Pixel coordinate grounding data:
---------------

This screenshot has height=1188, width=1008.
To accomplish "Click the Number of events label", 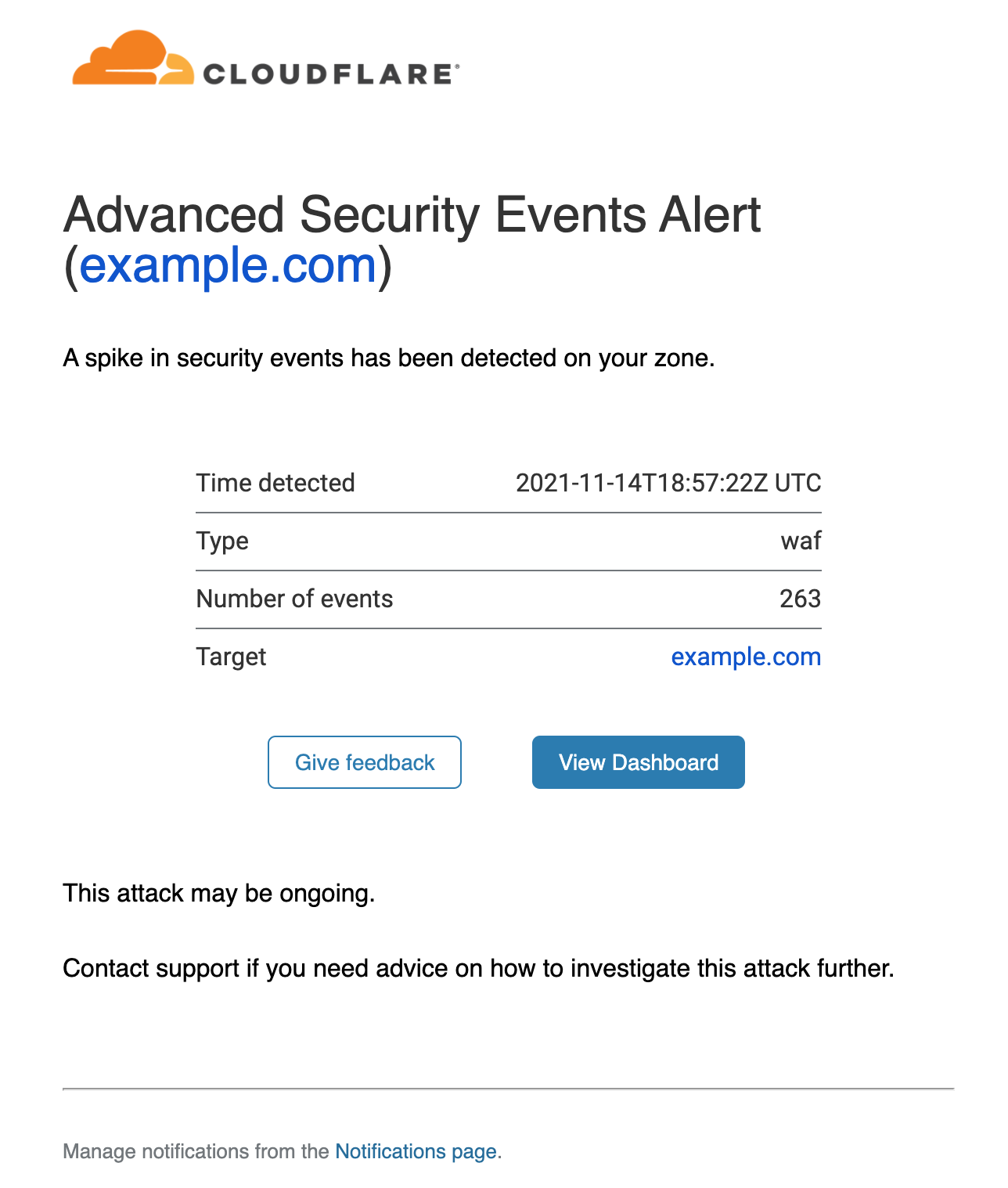I will (x=295, y=599).
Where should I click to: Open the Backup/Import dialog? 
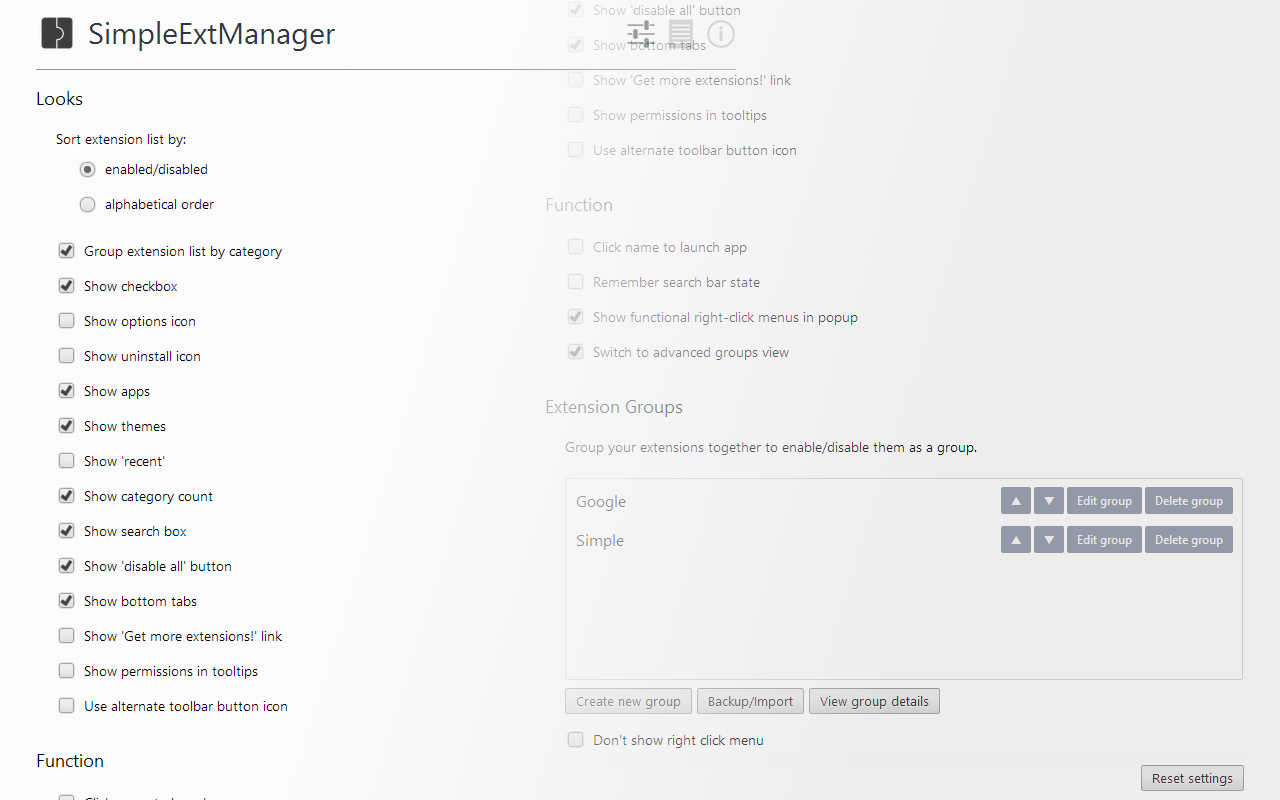coord(750,701)

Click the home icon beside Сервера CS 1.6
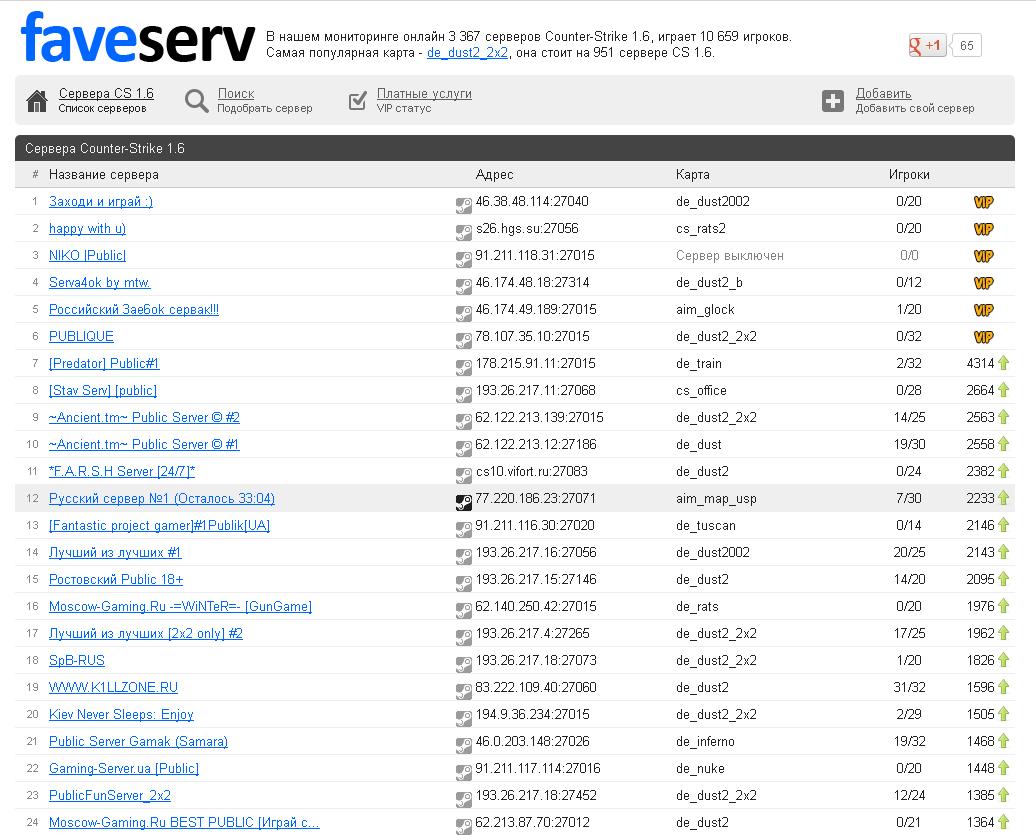coord(37,101)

---------------

Problem to work on: Reproduce exactly the lines above from the one with "Where should I" through the last line of the data, keeping both ends and dropping the pictures.

The completed task:
Where should I click to: Open the Backup/Import dialog? 
coord(750,701)

Click the home icon beside Сервера CS 1.6
coord(37,101)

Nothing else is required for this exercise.